Abelard Enigma said...

I think your concerns are valid and it is something that needs to be continually monitored; however, I think it is wonderful that they are not having to deal with any homophobia yet.

What grade are your boys in? If it's going to happen, I suspect junior high (or middle school, whatever it is called in your neck of the woods) is when it will begin to arise. Based on my own experience raising children, it will be worst in junior high and then taper off, but not disappear entirely, through high school.

Mr. Fob said...

I think you should go for a preemptive strike--maybe toilet paper the other boy's house, or something. That's what I'd do.

Eleanor's Papa said...

I've mostly been amazed at how clueless folks are -- whenever we're feeling self conscious or militant we're reminded that humans are programmed to leap to statistically obvious solutions, and most of the time the second father has been subconsciously processed as "dad's buddy helping out."
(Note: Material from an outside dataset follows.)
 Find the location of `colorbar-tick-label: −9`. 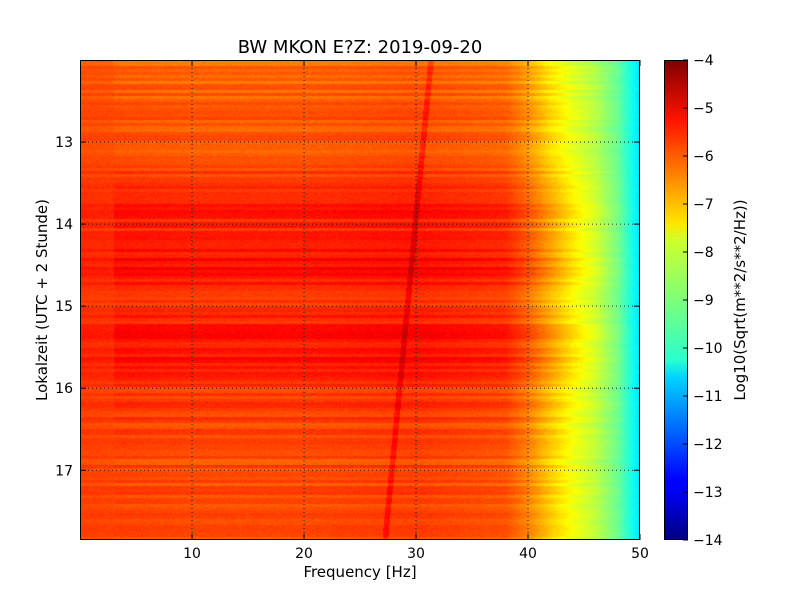

colorbar-tick-label: −9 is located at coordinates (704, 301).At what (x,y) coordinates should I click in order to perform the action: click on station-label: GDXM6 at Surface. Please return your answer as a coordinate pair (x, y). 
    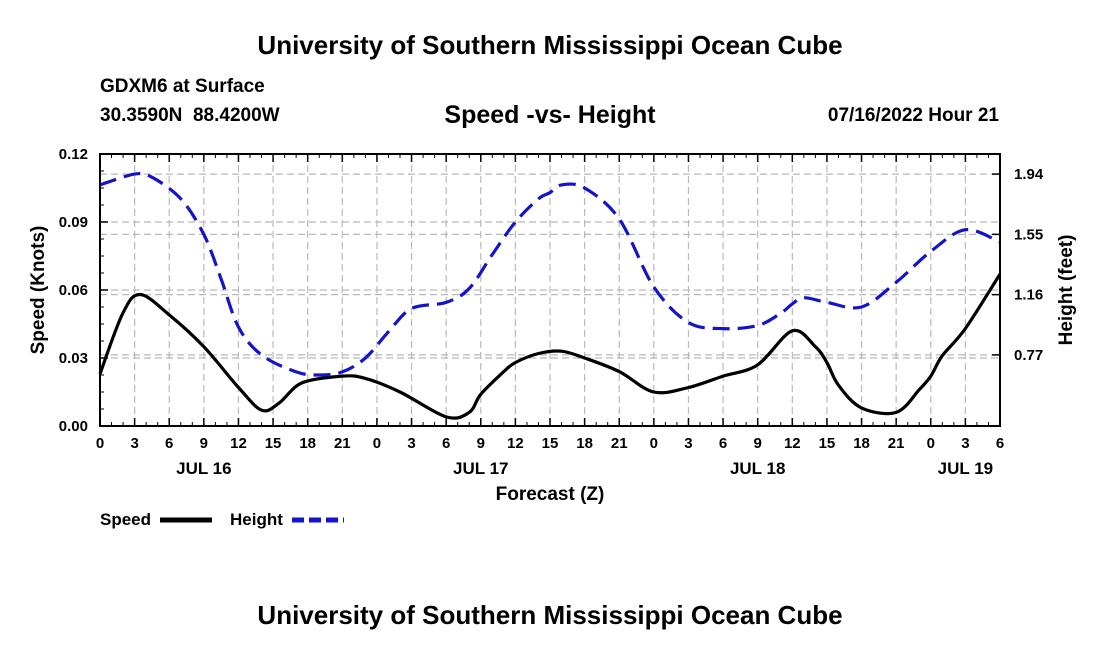
    Looking at the image, I should click on (182, 86).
I'm still waiting for our first ugly confrontation. I'm hoping it feels worse than "Oh, and you must be Eleanor's grandpa" did.

Scot said...

Abe:

They’re in kindergarten. I know, I’m worried a bit early, but we’ve known for almost 3 years the group of parents and kids in their school.

I agree on middle school. For that reason we chose a school that goes continuously from preschool to high school. I’m hoping the fact that most of the kids in their middle school class will never have a memory without our boys as their friends will cut trouble off at the bud. There will be few surprised parents or kids along the way and I hope we’ve enough time to work all the issues out with those we know (But I find myself pleasantly wondering where the issues are? :-)). Anyway, I hope it works.

Mr. Fob:

So you’re saying we should fight them over there so they don’t attack us here?

Sounds like a good idea.

Eleanor’s Papa:

Grandpa… ouch!

When we’re out for dinner we’ll sometimes get “Oh, how nice is it of you men to let your wives have the night off.” It doesn’t help that Brian looks like Rob and Alan looks like me; odd coincidence, that. But even after we explain, people have been great.

Still, I’m sure the news has spread to near every classmate’s family. There are only so many times a buddy would join you for Parent’s Day at your kid’s school :-).

Dave said...

I just came across your blog and you seem like a great role model for me. My boyfriend and I of two years are moving in together soon and one day we'd like to raise a family of our own. I'm excited to keep reading your blog!

Scot said...

Glad to meet you dave. I don’t know how much of a role model I can be, but I welcome another reader :-).

And when the time comes, feel free to ask us about the hows of becoming a gay parent. It can be complicated, but it’s not the most complicated part of being a parent :-).

Java said...

I wish for your family that you don't experience anything more stressfull than that little exchange between friends at the lunch table. That's my wish and my hope, though not my expectation.
Are you borrowing trouble by worrying about it now? I don't know. In my own struggles with non-traditional adoption issues I knew there would be conflicts and difficulties. But I had no idea what form they would take. My 2 adopted children are 10, in the 4th grade now. There is no way I could have prepared myself for the struggles we have now. I was clueless. And they aren't even in middle school yet. So I know it will continue to be hard and will probably get harder. We're dealing the best we can with today's problems. But aside from working on the current issues, I have no clue how to handle what may happen in the next 5 or 6 years. Most of the time I'm too caught up in today to worry about tomorrow.

Scot said...

Most of the time I'm too caught up in today to worry about tomorrow.

I hear ya... But I'll still find time to worry here and there :-).